At one point in your career, the media and the public judged you for being too thin, and now, they are judging you for being too fat. Are you tired of all this body-shaming and are ready to make a stand, or are you resigned that it’s yet another one of the curses of being a celebrity?

I do not deny that I unfortunately chose a career where I will undeniably and brutally be judged on my appearance. I can't change that. However, the irony of being praised for being professional and putting on weight for my auntie role in If Only I Could, and yet be judged and torn apart for looking heavier, does not escape me. I just shrug and tell myself [it’s] dirt off my shoulder. 
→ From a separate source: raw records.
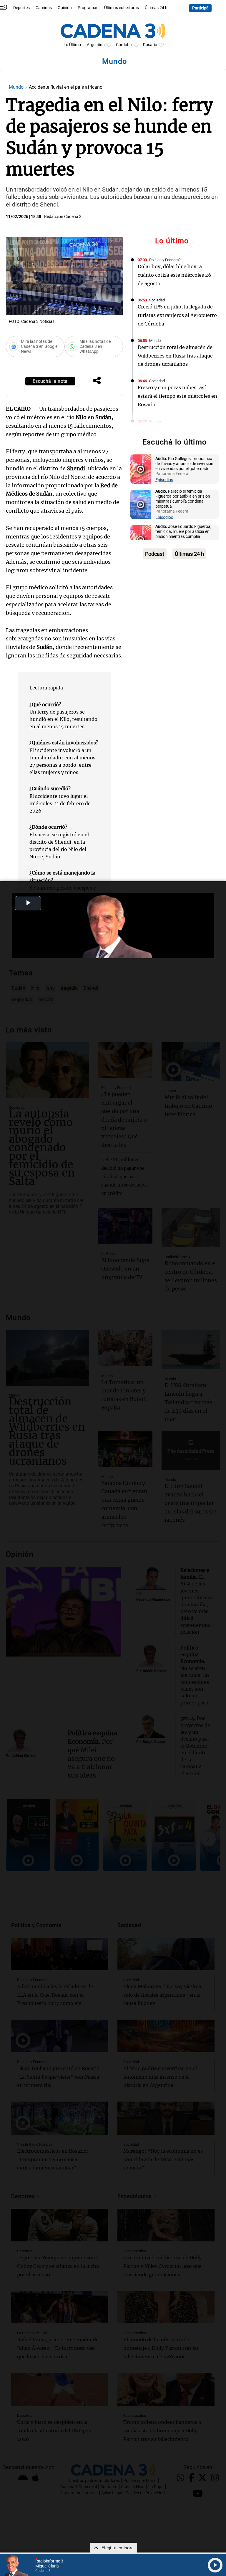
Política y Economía (165, 260)
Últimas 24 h (156, 7)
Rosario (150, 44)
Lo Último (72, 44)
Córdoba (124, 44)
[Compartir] (97, 381)
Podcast (154, 554)
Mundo (17, 87)
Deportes (21, 7)
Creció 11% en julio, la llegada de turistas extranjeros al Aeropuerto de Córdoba (177, 315)
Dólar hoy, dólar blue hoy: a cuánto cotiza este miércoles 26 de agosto (174, 275)
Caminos (44, 7)
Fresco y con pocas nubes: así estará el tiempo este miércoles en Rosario (177, 396)
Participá (200, 8)
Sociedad (157, 300)
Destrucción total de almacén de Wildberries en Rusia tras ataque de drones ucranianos (175, 355)
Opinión (65, 7)
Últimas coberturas (121, 7)
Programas (88, 7)
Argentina (96, 44)
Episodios (164, 479)
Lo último (173, 240)
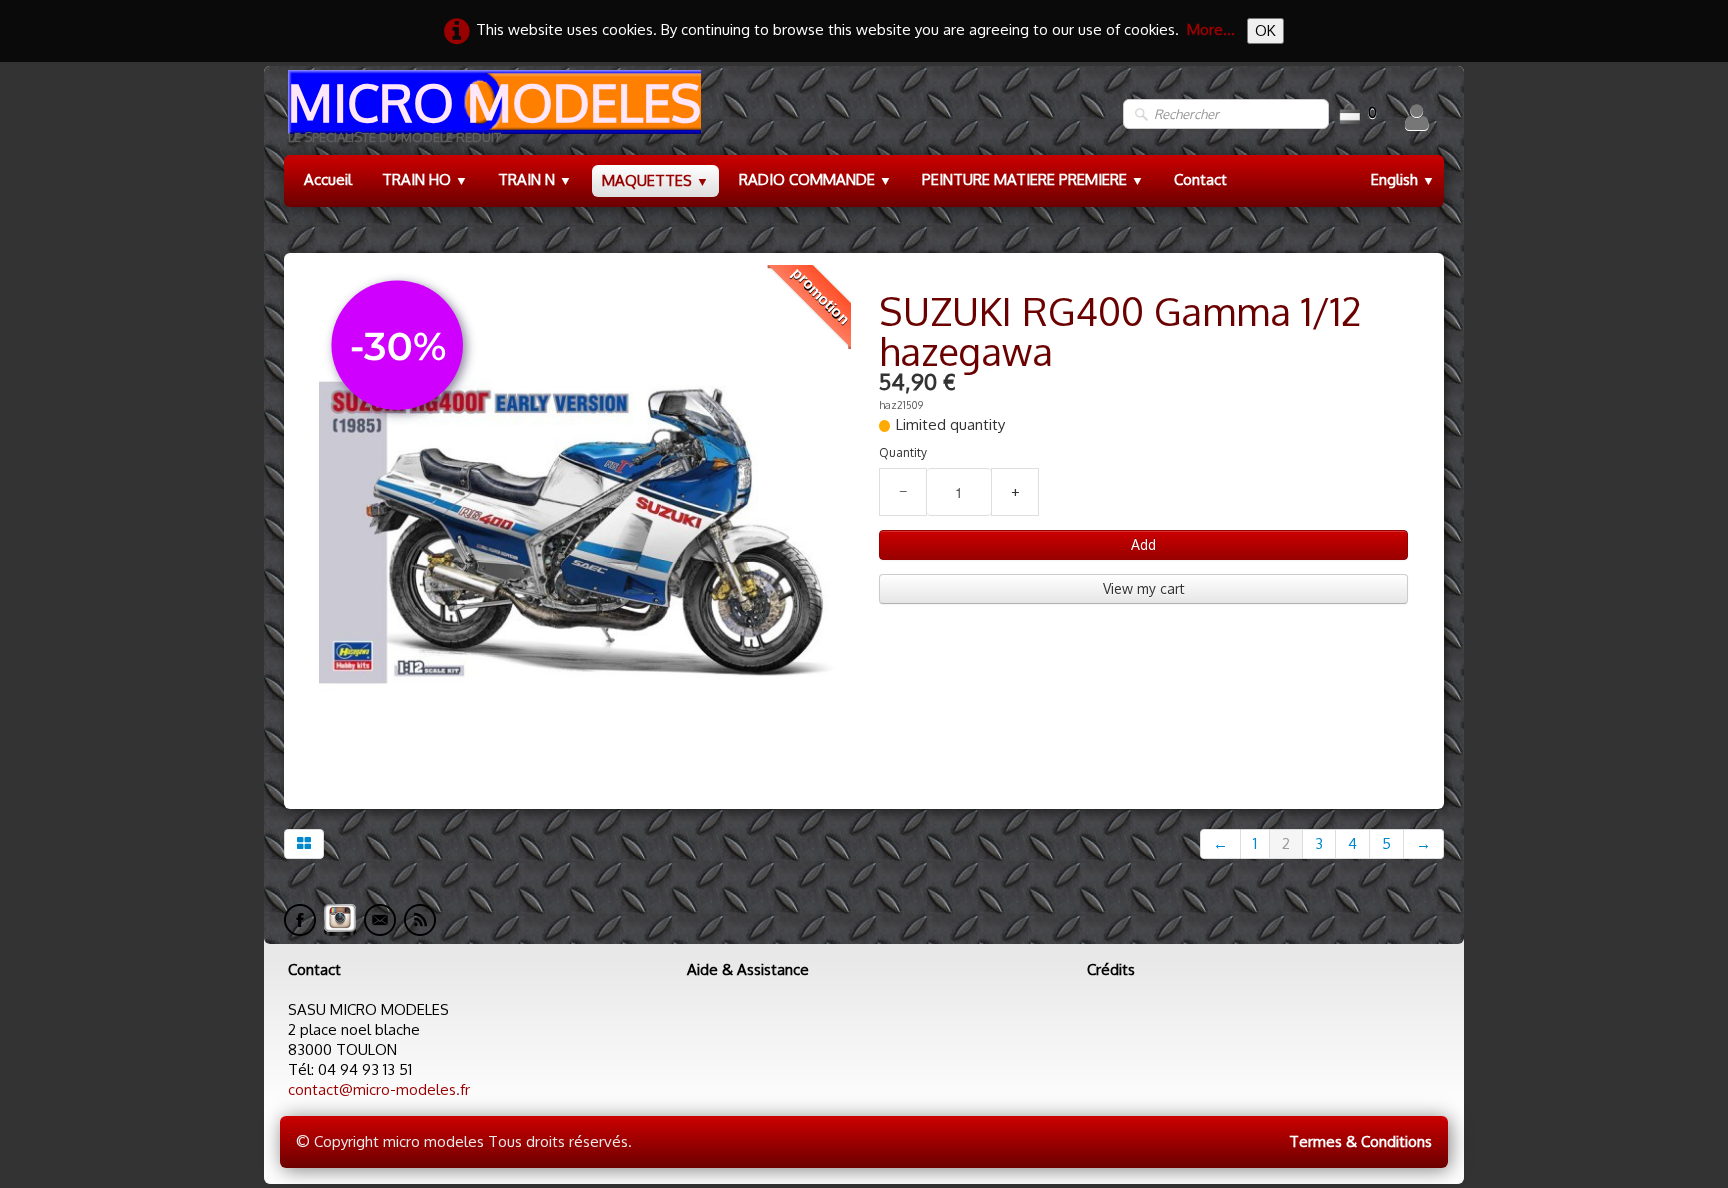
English (1403, 179)
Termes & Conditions (1360, 1141)
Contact (1200, 179)
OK (1265, 30)
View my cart (1144, 588)
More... (1211, 29)
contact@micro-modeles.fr (379, 1089)
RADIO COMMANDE (815, 179)
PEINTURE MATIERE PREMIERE (1033, 179)
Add (1143, 544)
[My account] (1417, 117)
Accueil (328, 179)
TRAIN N (535, 179)
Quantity (903, 452)
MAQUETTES (655, 180)
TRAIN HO (425, 179)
You’ve said that you’re in your thirties and your metabolism isn’t what it used to be. Will you let nature take its course and accept that you may from now on be a couple of kilos heavier, or will you strive to lose weight?

Yes, it's been difficult losing the weight after the project. My metabolism isn't what it used to be. However, I have no intention of going back to having the body of a 14-year-old boy. As I grow older, I now appreciate curves and flesh on a woman.
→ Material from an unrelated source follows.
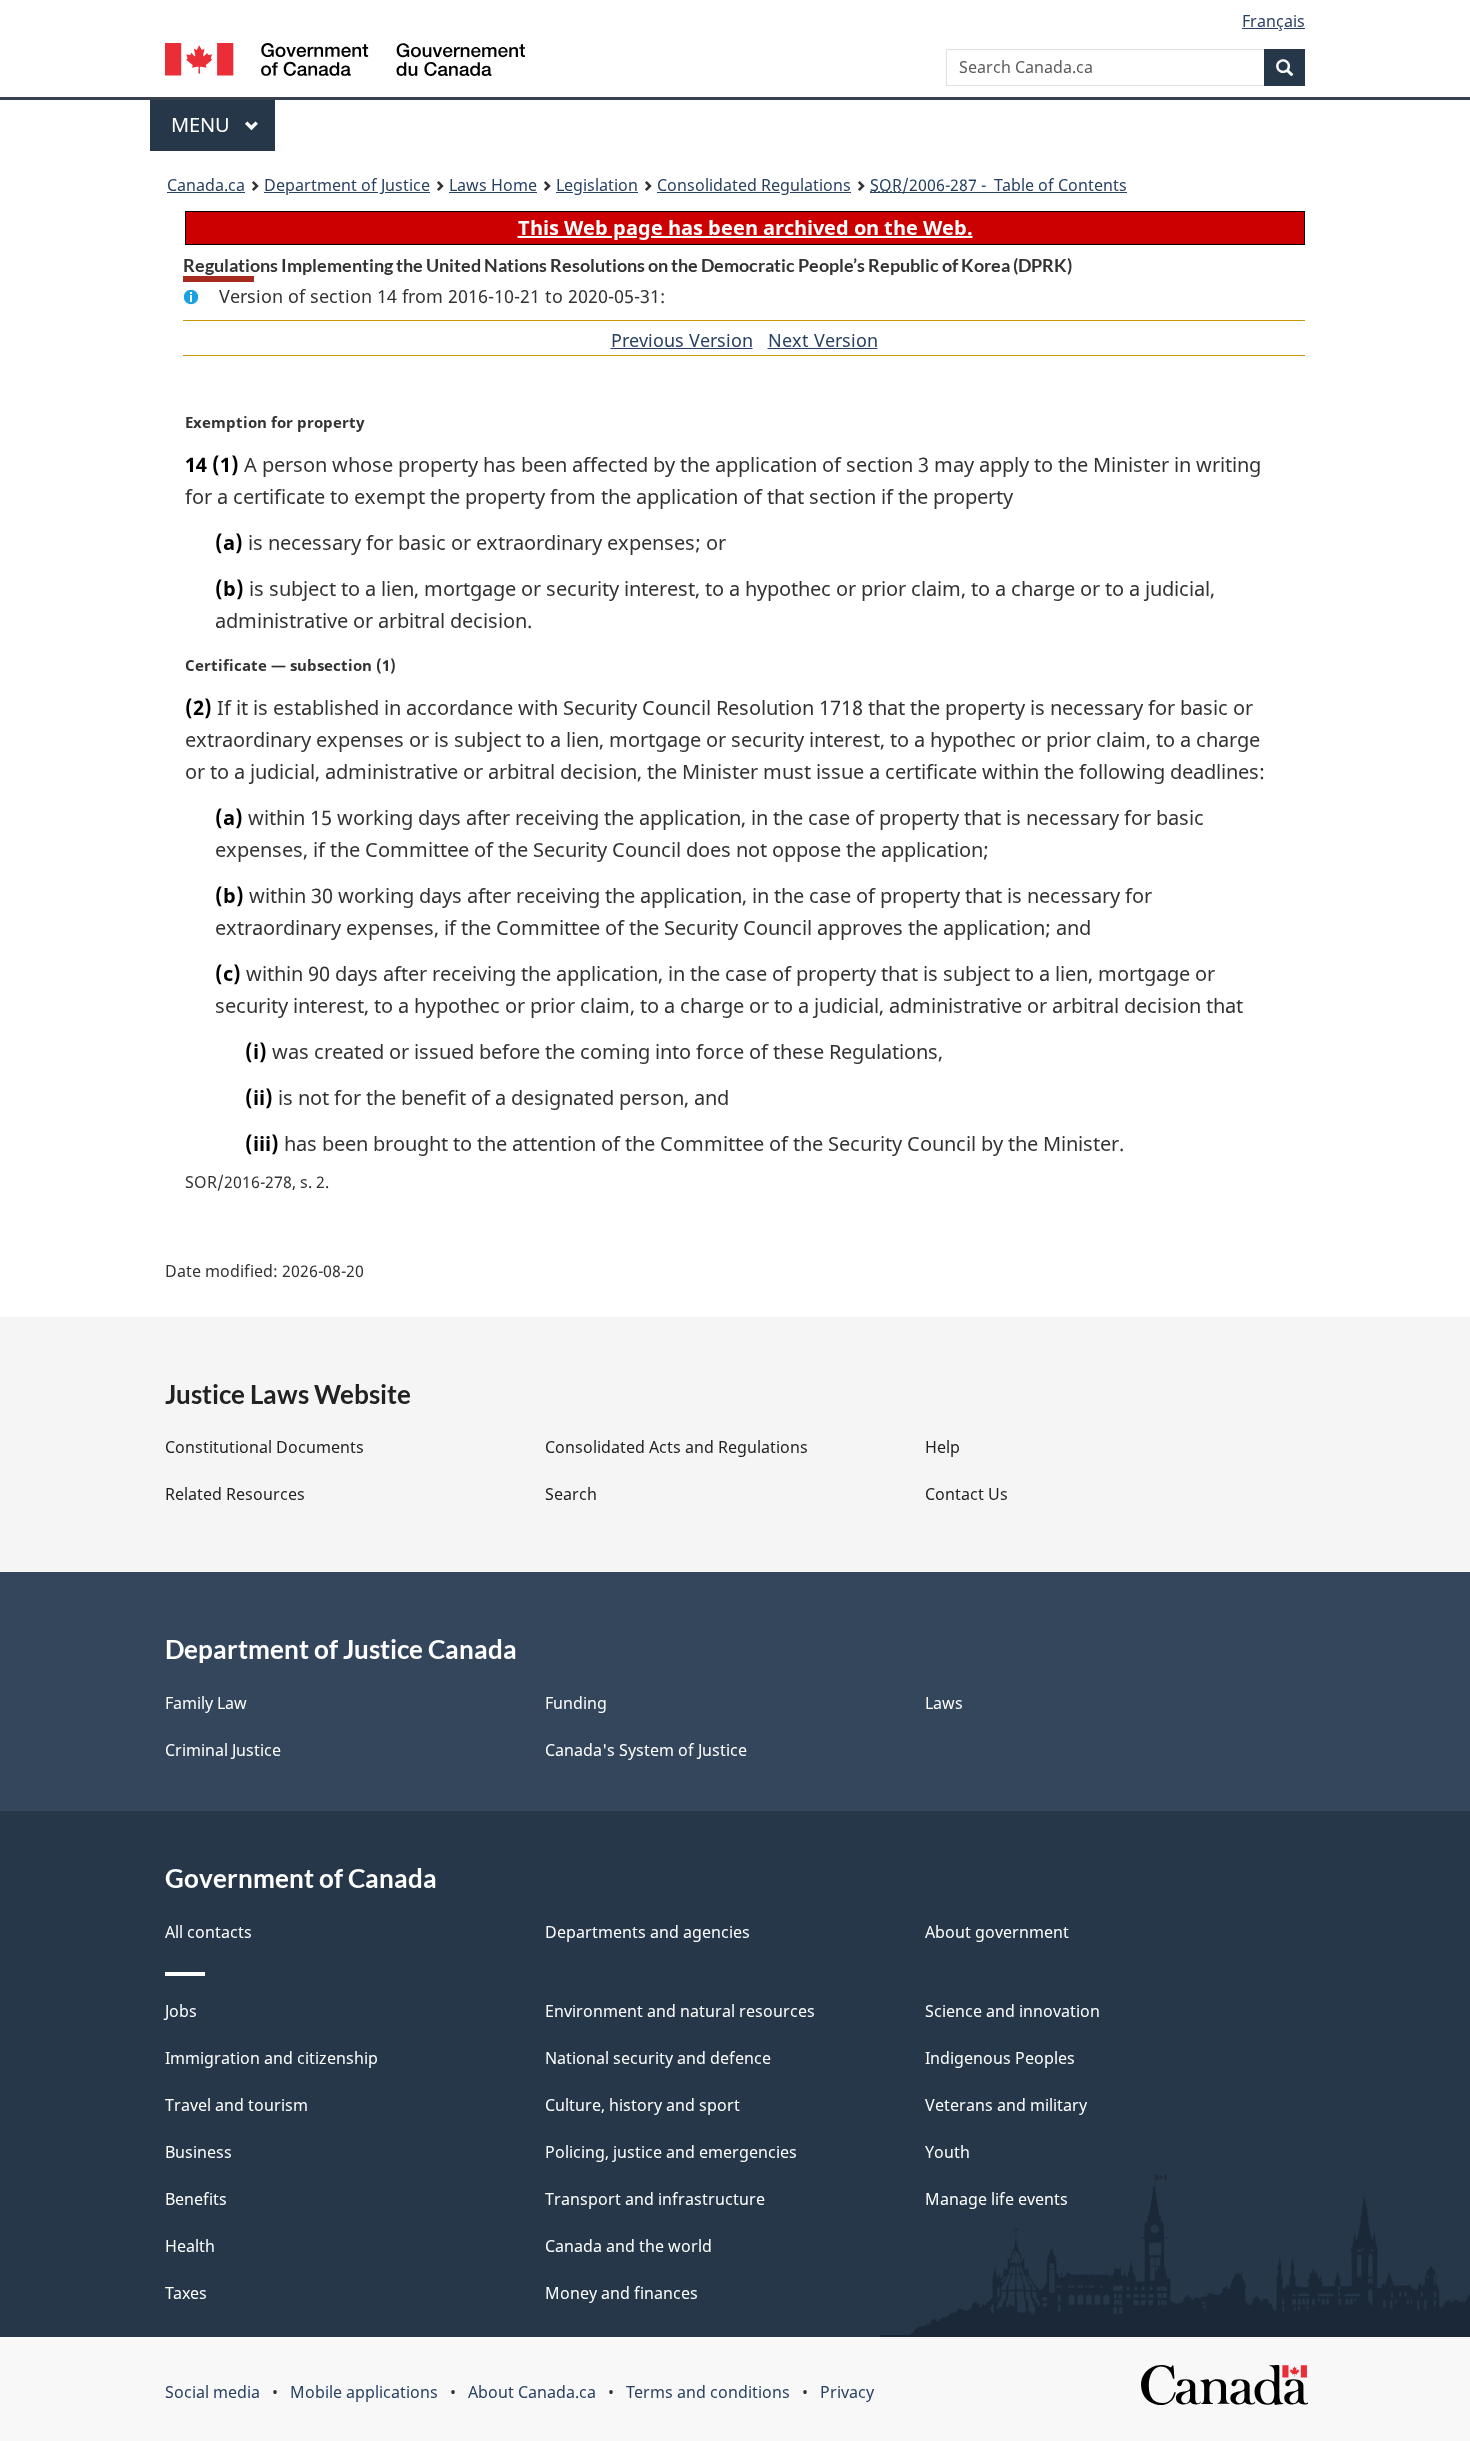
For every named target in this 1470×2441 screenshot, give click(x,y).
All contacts (208, 1932)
Do you think it’s time for actresses to reject being judged by their appearances (especially their weight) and start being appreciated for their talent? Or is this too much to ask for in the looks-obsessed world of local showbiz?

Showbiz anywhere in the world is what it is. I just wish for younger actresses to understand that being skinny is not [everything]. If you’re a bamboo pole but can't act, is that any use? Work on yourself, understand the crazy — and getting crazier — world we live in, and understand life.

Do you think men and male artistes suffer as much from this affliction?

They are also artistes and also rely on their appearances to appeal. But for the Chris Evans, the Ryan Reynolds and the Channing Tatums — if they weren't as buff, would they still have opportunities? Yes. If I kept my auntie weight, would I have as many opportunities? No. Do men have to obsess about thigh gaps and how ‘protruding’ their collarbones are? No. I believe that when a male artiste appears [to look] heavier, he is not crucified as much as a female artiste would be. I hate to bring up a Kardashian, but do you remember when [Kim Kardashian] was crucified for her weight gain during pregnancy, of all things? That's all.